# Optimizing Orthogonal Matching Pursuit code in Numpy, part 1

After intense code optimization work, my implementation of OMP finally beat least-angle regression! This was the primary issue discussed during the pull request, so once performance was taken care of, the code was ready for merge. Orthogonal matching pursuit is now available in scikits.learn as a sparse linear regression model. OMP is a key building block of the dictionary learning code that we are working on merging.

I will go through the process of developing this particular piece of code as an example of code refining and iterative improvements, as well as for the useful notes it will provide on optimizing numerical Python code. In the first part we will see how the code got from pseudocode state to a reasonably efficient code with smart memory allocation. In the next part we will see how to make it blazing fast by leveraging [1] lower level BLAS and LAPACK routines, and how to use profiling to find hot spots.

As stated before, orthogonal matching pursuit is a greedy algorithm for finding a sparse solution $\gamma$ to a linear regression problem $X\gamma = y$. Mathematically, it approximates the solution of the optimization problem:

$$\text{argmin} {\big|\big|} \gamma {\big|\big|} _0 \text{ subject to }{\big |\big|}y-X\gamma{\big|\big|}_2\^2 \leq \epsilon$$
or (under a different parametrization):
$$\text{argmin} {\big |\big|}y - X\gamma{\big |\big|}_2\^2 \text{ subject to } {\big|\big|}\gamma{\big|\big|}_0 \leq n_{\text{nonzero coefs}}$$

In the code samples in this post I will omit the docstrings, but I will follow the notation in the formulas above.

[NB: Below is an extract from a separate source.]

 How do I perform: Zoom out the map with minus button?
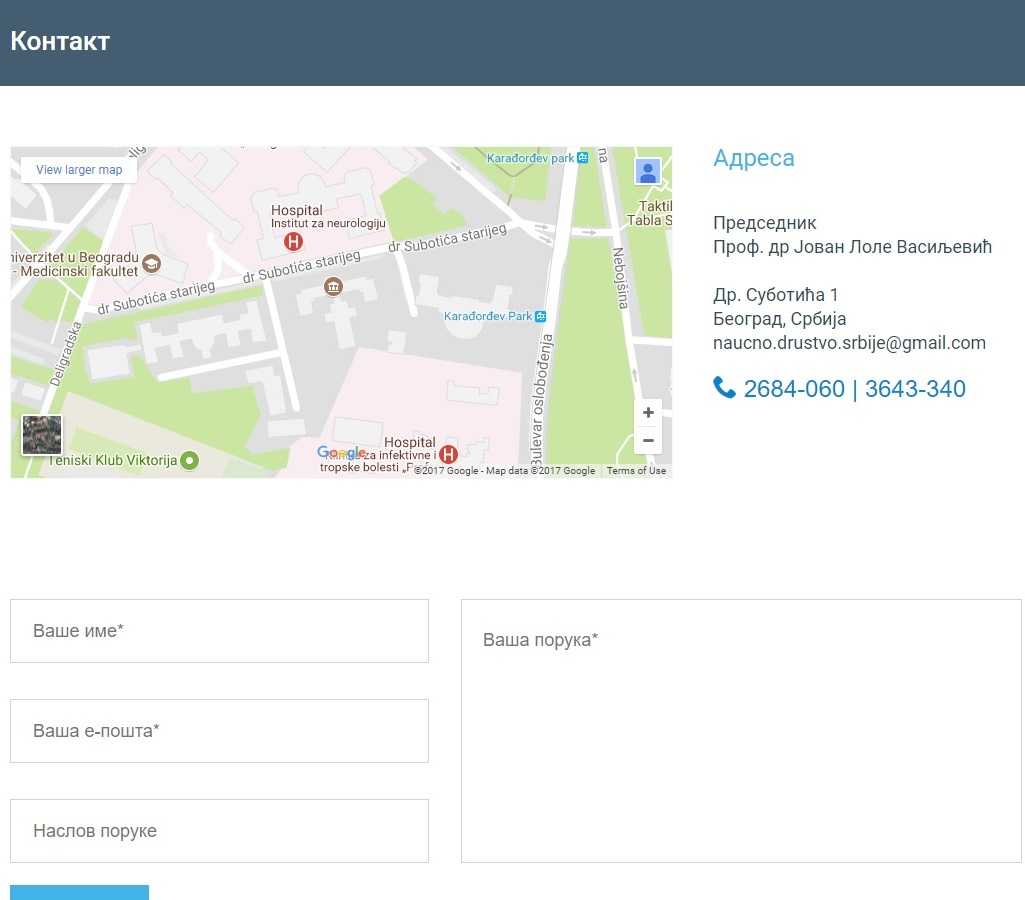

Important note: The regressors/dictionary atoms (the columns of $X$) are assumed to be normalized throughout this post (as well as usually any discussion of OMP). We also assume the following imports:
[sourcecode language=”Python”]
import numpy as np
from scipy import linalg
[/sourcecode]

Orthogonal matching pursuit is a very simple algorithm in pseudocode, and as I stated before, it almost writes itself in Numpy. For this reason, instead of stating the pseudocode here, I will start with how naively implemented OMP looks like in Python:

[sourcecode language=”Python”]
def orthogonal_mp(X, y, n_nonzero_coefs, eps=None):
residual = y
idx = []
if eps == None:
stopping_condition = lambda: len(idx) == n_nonzero_coefs
else:
stopping_condition = lambda: np.inner(residual, residual) <= eps
while not stopping_condition():
lam = np.abs(np.dot(residual, X)).argmax()
idx.append(lam)
gamma, _, _, _ = linalg.lstsq(X[:, idx], y)
residual = y - np.dot(X[:, idx], gamma)
return gamma, idx
[/sourcecode]

Using lambda expressions as stopping conditions never looked like a brilliant idea, but it seems to me like the most elegant way to specify such a variable stopping condition. However, the biggest slowdown in this is the need for solving a least squares problem at each iteration, while least-angle regression is known to produce the entire regularization path for the cost of a single least squares problem. We will also see that this implementation is more vulnerable to numerical stability issues.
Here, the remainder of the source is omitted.